I first became interested in clay as a teenager and when I was 16 took lessons at the Auckland Studio Potters, but it wasn’t until I started studying ceramics at UNITEC in 1994 that I realised it was a lifelong occupation. In 1998 I graduated with a bachelor in 3D design, majoring in ceramics and since then I have been working as a studio potter. I was also the Co-Director of the Auckland Studio Potters from 2000 to 2006 and am the Manager of the Waikato Society of Potters from 2008 to 2012.
Currently, most of my work begins life on the wheel, but that’s just the start of the making process. I often add, subtract and alter the initial round forms, looking for a liveliness and freshness that will remain through the whole making process.
I use a wood kiln to fire my work as it provides the richest surfaces that compliment my forms. The physical nature of this firing process and its inherent unpredictability give my work freshness and a decorating touch that speaks about process.

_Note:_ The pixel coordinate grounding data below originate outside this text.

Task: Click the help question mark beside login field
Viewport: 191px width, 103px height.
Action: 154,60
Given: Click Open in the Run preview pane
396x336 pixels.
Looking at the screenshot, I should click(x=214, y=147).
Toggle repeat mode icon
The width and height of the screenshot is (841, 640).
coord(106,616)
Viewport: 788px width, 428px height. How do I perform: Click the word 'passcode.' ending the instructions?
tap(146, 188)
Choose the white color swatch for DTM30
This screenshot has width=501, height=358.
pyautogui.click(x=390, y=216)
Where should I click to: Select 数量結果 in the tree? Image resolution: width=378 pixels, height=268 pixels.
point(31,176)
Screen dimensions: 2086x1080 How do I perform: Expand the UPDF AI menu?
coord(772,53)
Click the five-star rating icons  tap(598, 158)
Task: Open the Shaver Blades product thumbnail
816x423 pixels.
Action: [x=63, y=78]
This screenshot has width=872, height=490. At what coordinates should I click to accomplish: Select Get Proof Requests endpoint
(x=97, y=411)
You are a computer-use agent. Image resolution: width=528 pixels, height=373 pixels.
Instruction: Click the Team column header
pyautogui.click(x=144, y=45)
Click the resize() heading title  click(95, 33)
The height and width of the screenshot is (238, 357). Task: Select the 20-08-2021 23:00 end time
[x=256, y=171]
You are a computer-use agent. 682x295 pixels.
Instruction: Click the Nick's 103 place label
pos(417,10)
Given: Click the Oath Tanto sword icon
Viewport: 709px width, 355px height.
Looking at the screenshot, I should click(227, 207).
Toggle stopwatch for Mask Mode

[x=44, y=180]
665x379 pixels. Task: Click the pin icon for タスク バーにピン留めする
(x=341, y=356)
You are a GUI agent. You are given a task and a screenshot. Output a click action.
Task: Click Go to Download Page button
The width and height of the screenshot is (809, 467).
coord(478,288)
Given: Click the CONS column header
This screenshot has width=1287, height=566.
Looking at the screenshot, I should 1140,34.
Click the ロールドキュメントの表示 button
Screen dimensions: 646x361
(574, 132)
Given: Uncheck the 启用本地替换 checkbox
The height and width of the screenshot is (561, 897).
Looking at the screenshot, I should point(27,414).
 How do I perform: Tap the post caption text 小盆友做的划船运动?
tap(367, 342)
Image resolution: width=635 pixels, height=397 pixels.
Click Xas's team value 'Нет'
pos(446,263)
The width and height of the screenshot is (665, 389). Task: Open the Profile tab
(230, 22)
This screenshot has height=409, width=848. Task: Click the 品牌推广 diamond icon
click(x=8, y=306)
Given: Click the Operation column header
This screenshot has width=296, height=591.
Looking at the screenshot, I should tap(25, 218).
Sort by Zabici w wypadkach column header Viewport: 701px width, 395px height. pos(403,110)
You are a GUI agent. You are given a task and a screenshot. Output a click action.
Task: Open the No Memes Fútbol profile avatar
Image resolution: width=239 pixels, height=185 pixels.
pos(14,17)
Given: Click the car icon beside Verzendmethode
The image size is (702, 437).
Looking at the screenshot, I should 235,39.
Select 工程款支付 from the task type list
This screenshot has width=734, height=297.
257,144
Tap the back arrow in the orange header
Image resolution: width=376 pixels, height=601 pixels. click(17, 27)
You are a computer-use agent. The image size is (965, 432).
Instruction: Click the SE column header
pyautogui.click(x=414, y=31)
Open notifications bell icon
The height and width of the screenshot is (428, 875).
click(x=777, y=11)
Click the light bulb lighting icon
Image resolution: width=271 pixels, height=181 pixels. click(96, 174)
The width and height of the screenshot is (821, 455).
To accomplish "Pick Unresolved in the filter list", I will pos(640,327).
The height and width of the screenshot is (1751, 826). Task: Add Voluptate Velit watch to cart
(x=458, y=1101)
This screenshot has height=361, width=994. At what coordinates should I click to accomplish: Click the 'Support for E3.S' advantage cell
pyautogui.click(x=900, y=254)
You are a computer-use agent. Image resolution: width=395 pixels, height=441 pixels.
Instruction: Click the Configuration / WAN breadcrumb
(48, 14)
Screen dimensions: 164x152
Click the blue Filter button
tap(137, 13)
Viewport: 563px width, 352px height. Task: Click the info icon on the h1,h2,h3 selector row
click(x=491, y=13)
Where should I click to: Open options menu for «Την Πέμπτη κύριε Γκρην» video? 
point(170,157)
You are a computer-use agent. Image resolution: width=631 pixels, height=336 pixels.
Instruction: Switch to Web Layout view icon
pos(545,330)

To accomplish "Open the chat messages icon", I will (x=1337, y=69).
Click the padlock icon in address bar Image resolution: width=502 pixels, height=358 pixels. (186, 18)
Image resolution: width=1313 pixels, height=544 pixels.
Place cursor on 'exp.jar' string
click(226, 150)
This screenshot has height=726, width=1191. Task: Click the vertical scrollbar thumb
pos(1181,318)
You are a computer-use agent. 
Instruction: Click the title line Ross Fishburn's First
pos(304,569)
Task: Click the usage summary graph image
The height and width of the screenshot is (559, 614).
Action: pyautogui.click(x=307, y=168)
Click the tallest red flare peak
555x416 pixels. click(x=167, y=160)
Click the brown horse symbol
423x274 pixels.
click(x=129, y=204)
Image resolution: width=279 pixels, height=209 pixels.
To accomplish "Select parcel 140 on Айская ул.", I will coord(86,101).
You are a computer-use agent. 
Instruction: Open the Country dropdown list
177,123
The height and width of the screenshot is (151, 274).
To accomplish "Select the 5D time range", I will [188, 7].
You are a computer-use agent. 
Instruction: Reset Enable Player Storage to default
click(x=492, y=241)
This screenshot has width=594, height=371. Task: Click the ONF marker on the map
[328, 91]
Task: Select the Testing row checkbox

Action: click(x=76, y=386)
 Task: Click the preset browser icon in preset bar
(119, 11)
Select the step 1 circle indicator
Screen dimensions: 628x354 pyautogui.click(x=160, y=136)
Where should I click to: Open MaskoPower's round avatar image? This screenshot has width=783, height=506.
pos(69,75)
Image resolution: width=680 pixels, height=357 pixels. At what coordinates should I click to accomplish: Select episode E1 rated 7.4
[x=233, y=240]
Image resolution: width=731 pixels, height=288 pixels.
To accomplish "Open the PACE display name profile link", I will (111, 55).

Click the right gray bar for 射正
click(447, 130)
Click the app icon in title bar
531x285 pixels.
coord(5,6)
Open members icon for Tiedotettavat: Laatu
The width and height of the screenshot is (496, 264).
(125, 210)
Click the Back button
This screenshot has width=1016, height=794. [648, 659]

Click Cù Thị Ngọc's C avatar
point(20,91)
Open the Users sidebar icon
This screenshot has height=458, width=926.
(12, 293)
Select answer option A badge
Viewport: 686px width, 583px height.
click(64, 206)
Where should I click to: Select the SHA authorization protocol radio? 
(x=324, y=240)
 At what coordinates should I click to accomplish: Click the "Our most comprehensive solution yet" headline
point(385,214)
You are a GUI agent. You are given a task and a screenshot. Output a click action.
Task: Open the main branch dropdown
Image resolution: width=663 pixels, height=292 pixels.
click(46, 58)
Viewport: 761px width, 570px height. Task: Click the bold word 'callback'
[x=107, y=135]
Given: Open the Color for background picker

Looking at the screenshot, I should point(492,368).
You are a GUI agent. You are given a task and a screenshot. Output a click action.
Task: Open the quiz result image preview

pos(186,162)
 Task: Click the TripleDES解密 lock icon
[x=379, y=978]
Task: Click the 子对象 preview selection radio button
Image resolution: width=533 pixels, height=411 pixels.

Another strand to my working process is a fascination with the technological side of making permanent objects out of clay; this translates into experimentation with materials and firing methods. I construct kilns out of various unlikely materials and in diverse configurations in an effort to explore how contained fire behaves.
Teaching has been a mainstay of my working life, providing both a steady income and a rewarding, challenging and inspirational livelihood. I have taught many classes from beginner through to tertiary level, from short workshops to yearlong courses.
I like to travel and use the freedom of unplanned excursions as liberating and eye-opening experiences; a way to re-examine ideas and situations that leads to new approaches and influences in my work.